STUDY QUESTIONS
#1 Copy from the article on Biocon's withdrawn EMA applications, starting at the words "Biocon hopes to" and ending after "of the withdrawals.".
#2 List every regulatory agency or regulatory advisory committee named in the article on Biocon's withdrawn EMA applications.

Yesterday, Biocon withdrew from the European Medicines Agency (EMA) its applications for the authorization of biosimilar trastuzumab and pegfilgrastim.
Yesterday, Biocon withdrew from the European Medicines Agency (EMA) its applications for the authorization of biosimilar trastuzumab and pegfilgrastim.
The withdrawal of the applications follows a French National Agency for Medicines and Health Products Safety (ANSM) inspection that found 35 deficiencies—11 of them major—in Biocon’s manufacturing practices at its Bangalore manufacturing plant. ANSM issued corrective recommendations to the drug maker and stipulated that the facility would have to be re-inspected to ensure that all its recommendations had been followed.
Biocon hopes to alleviate investor concerns about the withdrawal of its applications from the EMA; in a statement issued to the National Stock Exchange of India, Biocon said that “whilst our drug substance facilities for trastuzumab and pegfilgrasim were approved, the European regulatory authorities had informed us of the need for re-inspection of our drug product facility for these products,” and that “The request for withdrawal of the dossiers the re-submission is part of the EMA procedural requirements linked to this re-inspection.” The statement concluded with the company’s projection that it would complete the EMA’s [corrective and preventative actions] by the end of the quarter, when it would seek its re-inspection and would resubmit the 2 applications. Despite the company’s statement, shares of the biosimilar developer’s stock sank by 5.9% on news of the withdrawals.
The delay in Biocon’s EMA applications raises fresh questions about Biocon’s trastuzumab biosimilar application under review with the FDA. In July, the FDA’s Oncologic Drugs Advisory Committee (ODAC) voted unanimously to approve the drug, but with an anticipated Biosimilar User Fee Act goal date of September 3, it is unclear whether Biocon will have been able to address the issues at its facility sufficiently to meet FDA’s standards.
A recent FDA inspection of the Bangalore facility also yielded concerns about manufacturing practices, but Biocon has attempted to deflect those worries, saying in a statement that the US regulatory agency’s recent audit of its Bangalore plant concerned a small-molecule injectable drug rather than one of the biosimilars identified in the ANSM findings. The FDA inspection raised 10 concerns with the manufacturing plant’s sterility, quality control, labeling, and other critical manufacturing practices.
In an interview with ETHealthWorld, Biocon’s managing director, Kiran Mazumdar-Shaw, took a confident position about trastuzumab’s potential US approval, saying, “[The] unanimous recommendation to the US FDA for the approval of our biosimilar trastuzumab by [ODAC] endorsed the quality of our biosimilar product in terms of safety, purity and potency in comparison to the reference product. Along with our partner, Mylan, we now look forward to engage with the US FDA to seek final approval for bringing this affordable biosimilar to patients of HER2-positive breast cancers in the US.”

(Data extracted from a collection)

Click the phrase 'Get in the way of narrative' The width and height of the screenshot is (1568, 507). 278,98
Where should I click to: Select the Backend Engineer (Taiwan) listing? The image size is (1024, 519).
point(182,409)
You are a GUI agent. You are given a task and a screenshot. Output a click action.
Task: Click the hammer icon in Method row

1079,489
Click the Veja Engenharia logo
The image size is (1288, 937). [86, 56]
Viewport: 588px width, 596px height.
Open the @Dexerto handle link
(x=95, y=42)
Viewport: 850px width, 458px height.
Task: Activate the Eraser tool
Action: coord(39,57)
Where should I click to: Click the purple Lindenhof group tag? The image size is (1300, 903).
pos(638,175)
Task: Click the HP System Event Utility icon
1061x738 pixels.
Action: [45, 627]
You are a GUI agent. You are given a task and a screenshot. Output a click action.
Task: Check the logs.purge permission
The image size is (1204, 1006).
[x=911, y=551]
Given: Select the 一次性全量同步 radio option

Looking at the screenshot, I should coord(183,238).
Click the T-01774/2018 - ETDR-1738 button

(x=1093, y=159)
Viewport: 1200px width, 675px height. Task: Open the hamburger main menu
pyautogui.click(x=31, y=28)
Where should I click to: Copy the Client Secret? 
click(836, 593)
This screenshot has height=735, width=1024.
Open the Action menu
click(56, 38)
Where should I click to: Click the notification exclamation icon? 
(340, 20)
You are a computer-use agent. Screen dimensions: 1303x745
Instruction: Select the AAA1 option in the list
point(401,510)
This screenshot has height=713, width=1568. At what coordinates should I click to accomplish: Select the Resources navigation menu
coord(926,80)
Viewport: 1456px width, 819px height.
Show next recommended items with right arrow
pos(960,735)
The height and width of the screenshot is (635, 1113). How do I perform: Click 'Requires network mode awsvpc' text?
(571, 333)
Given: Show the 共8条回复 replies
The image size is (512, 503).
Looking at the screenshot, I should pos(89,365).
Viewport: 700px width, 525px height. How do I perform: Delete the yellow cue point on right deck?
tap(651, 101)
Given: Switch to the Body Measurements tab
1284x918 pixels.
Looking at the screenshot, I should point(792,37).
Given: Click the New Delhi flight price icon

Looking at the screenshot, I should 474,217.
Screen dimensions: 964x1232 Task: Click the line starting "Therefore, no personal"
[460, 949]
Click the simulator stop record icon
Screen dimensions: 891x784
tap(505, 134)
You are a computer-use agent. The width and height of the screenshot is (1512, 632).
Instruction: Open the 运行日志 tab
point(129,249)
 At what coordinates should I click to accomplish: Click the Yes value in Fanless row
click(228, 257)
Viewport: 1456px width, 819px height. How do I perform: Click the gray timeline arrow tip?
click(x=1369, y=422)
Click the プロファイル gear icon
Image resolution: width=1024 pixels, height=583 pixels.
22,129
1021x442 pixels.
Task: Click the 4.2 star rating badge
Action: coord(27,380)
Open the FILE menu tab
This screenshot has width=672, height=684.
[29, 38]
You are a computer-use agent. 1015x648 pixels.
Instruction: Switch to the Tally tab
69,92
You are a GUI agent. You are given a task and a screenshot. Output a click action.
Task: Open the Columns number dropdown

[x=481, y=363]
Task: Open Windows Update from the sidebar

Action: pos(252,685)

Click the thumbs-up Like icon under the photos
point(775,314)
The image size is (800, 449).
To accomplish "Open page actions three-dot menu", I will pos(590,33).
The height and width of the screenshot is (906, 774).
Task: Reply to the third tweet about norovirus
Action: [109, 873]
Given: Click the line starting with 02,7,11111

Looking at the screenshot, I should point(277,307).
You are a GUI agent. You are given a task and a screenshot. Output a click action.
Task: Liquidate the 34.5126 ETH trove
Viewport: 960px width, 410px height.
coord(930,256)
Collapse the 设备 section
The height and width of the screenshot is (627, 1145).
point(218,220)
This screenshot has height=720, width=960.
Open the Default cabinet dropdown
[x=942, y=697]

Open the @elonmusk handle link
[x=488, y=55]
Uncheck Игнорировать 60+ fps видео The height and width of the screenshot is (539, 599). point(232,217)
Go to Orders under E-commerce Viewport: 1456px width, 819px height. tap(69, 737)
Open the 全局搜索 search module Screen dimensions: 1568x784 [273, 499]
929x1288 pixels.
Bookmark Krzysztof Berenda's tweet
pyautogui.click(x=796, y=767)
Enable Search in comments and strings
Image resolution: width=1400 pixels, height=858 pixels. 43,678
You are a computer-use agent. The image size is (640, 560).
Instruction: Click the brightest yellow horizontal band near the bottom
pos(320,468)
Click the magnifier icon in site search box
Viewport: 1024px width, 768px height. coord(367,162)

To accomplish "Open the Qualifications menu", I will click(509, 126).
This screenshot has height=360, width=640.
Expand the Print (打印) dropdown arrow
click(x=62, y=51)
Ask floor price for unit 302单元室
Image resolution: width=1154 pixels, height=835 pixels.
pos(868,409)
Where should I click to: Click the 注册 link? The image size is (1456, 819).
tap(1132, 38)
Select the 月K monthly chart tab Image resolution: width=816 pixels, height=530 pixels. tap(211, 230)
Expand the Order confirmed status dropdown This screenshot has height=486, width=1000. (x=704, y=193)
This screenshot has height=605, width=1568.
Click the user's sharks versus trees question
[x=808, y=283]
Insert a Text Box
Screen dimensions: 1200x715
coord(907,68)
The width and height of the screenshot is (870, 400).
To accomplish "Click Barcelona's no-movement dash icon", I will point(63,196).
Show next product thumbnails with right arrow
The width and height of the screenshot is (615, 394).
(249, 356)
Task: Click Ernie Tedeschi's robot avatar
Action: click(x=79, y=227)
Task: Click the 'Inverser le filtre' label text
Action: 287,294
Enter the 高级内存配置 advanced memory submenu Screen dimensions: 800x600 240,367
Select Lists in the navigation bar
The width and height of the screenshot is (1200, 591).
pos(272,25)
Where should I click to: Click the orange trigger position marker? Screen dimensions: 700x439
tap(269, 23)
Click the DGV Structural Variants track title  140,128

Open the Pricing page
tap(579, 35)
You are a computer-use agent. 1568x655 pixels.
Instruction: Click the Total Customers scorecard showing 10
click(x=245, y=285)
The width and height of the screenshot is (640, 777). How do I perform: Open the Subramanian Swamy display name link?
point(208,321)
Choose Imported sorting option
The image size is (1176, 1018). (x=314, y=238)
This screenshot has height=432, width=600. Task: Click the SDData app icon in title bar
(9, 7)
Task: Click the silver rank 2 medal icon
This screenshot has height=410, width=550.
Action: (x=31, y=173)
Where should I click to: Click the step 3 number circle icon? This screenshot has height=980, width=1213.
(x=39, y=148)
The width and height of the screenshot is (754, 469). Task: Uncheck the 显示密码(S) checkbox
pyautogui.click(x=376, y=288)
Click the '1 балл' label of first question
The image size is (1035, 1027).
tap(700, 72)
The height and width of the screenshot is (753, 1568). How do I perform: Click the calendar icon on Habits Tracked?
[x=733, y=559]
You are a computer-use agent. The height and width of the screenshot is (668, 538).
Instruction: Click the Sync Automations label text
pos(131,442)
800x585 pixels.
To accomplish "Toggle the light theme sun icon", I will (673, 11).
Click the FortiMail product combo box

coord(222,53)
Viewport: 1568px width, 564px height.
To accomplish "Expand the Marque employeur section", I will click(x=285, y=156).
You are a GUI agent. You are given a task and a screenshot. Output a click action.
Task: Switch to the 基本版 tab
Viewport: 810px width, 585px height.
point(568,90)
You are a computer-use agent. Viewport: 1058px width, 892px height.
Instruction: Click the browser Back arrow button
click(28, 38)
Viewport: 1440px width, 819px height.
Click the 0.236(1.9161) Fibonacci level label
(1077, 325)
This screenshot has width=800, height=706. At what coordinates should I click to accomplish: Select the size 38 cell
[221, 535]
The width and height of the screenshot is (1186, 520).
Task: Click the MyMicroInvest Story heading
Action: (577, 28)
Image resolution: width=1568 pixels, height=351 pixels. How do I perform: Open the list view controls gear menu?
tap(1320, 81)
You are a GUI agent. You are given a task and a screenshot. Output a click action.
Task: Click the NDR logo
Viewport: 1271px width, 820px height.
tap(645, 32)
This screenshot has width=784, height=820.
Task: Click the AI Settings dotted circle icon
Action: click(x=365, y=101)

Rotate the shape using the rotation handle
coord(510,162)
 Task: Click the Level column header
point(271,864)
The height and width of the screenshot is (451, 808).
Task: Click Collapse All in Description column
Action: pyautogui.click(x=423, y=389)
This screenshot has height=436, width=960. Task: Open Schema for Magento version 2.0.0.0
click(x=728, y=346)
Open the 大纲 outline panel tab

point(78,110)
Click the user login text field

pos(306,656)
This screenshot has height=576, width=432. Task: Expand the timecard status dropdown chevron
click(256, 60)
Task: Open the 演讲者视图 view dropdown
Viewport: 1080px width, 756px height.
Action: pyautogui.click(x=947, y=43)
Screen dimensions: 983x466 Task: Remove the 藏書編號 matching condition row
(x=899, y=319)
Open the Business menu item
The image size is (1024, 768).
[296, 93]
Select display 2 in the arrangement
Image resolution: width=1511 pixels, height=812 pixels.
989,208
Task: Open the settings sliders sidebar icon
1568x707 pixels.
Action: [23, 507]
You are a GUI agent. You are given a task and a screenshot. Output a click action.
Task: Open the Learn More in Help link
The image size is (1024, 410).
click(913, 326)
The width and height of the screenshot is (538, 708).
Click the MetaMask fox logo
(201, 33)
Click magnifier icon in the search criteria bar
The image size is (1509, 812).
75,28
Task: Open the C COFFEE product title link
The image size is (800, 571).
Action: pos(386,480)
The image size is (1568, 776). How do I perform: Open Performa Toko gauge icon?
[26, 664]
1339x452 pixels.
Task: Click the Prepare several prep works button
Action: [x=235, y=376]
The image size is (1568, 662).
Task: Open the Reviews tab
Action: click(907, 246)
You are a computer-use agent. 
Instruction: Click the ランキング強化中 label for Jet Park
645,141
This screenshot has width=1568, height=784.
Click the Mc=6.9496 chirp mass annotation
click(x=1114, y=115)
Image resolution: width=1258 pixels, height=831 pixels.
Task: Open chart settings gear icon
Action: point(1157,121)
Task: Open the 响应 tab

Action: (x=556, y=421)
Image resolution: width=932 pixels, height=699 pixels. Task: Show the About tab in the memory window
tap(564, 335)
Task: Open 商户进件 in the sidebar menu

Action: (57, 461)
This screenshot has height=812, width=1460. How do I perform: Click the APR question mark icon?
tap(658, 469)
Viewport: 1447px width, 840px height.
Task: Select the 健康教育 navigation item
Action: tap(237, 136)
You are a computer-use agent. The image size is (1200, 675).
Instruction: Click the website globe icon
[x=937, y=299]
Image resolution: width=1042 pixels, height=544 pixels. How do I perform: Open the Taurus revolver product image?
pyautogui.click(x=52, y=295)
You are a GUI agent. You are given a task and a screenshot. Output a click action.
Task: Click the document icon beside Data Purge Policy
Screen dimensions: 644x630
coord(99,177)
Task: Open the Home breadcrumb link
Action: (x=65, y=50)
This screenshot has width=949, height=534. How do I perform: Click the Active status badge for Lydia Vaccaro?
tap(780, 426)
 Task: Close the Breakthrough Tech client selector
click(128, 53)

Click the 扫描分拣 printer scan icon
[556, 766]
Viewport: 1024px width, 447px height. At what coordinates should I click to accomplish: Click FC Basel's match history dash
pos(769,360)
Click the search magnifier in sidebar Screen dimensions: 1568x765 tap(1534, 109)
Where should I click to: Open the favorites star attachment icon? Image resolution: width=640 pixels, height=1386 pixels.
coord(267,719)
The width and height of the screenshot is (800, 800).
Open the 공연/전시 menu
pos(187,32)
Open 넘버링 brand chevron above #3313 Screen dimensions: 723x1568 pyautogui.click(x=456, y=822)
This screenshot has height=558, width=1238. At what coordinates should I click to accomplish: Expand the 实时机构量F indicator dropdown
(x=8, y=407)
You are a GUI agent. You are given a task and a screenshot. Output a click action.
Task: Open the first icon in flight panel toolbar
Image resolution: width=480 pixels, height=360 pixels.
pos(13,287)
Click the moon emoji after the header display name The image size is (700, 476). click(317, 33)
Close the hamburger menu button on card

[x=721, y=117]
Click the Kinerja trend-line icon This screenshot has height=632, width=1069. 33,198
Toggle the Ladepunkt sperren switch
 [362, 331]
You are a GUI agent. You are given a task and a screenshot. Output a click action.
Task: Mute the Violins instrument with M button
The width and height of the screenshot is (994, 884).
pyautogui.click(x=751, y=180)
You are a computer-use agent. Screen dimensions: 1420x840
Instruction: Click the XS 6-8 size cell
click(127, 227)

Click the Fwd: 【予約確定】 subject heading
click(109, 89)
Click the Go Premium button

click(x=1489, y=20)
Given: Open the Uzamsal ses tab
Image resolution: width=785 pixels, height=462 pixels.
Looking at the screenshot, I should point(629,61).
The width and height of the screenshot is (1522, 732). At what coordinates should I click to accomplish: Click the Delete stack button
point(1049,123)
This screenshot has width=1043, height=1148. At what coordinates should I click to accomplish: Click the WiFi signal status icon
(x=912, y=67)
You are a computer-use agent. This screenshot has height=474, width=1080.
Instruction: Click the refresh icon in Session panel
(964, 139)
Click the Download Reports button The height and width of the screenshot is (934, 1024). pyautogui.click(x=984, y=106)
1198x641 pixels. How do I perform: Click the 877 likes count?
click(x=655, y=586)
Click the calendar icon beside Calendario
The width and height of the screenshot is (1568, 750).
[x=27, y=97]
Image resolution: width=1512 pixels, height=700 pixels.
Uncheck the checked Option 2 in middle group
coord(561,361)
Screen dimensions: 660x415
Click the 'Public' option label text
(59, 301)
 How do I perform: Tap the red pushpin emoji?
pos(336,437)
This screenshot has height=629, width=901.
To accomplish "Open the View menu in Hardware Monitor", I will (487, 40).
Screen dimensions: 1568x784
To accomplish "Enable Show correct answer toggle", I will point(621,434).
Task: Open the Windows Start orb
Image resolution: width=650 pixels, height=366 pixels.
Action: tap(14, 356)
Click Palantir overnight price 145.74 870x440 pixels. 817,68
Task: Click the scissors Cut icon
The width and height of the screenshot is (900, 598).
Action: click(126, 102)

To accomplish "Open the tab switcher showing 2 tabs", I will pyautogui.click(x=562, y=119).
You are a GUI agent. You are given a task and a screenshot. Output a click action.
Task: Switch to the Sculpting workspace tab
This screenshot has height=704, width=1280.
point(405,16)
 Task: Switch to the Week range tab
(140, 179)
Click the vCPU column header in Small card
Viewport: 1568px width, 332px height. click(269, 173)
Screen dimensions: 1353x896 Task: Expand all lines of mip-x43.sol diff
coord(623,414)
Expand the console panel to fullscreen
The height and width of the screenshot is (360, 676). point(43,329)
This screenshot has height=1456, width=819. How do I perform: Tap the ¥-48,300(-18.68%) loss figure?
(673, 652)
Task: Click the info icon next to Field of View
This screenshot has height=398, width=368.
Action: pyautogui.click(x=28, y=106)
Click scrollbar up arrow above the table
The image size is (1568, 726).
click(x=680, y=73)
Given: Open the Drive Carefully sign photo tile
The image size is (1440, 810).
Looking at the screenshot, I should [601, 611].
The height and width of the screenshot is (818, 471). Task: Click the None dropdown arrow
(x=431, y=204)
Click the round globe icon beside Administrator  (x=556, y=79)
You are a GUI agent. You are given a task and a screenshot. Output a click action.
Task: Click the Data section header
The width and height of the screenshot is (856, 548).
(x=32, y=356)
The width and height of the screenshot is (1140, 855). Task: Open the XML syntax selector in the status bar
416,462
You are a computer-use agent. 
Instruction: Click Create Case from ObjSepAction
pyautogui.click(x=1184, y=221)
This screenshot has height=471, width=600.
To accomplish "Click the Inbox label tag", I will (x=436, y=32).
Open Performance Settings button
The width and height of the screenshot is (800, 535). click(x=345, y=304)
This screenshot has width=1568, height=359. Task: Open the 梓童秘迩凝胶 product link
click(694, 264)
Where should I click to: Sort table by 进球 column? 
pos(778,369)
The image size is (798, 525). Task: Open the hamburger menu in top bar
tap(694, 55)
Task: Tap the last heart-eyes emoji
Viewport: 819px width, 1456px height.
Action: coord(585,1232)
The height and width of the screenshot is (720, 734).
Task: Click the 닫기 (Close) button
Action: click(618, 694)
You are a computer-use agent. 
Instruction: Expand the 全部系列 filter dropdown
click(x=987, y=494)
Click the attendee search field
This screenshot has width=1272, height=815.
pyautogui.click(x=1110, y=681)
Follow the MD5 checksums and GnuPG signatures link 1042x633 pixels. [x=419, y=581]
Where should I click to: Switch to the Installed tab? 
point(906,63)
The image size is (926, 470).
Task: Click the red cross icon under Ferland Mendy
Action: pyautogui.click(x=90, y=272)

EXERCISE SOLUTIONS
#1
Biocon hopes to alleviate investor concerns about the withdrawal of its applications from the EMA; in a statement issued to the National Stock Exchange of India, Biocon said that “whilst our drug substance facilities for trastuzumab and pegfilgrasim were approved, the European regulatory authorities had informed us of the need for re-inspection of our drug product facility for these products,” and that “The request for withdrawal of the dossiers the re-submission is part of the EMA procedural requirements linked to this re-inspection.” The statement concluded with the company’s projection that it would complete the EMA’s [corrective and preventative actions] by the end of the quarter, when it would seek its re-inspection and would resubmit the 2 applications. Despite the company’s statement, shares of the biosimilar developer’s stock sank by 5.9% on news of the withdrawals.

#2
- European Medicines Agency (EMA)
- French National Agency for Medicines and Health Products Safety (ANSM)
- FDA
- Oncologic Drugs Advisory Committee (ODAC)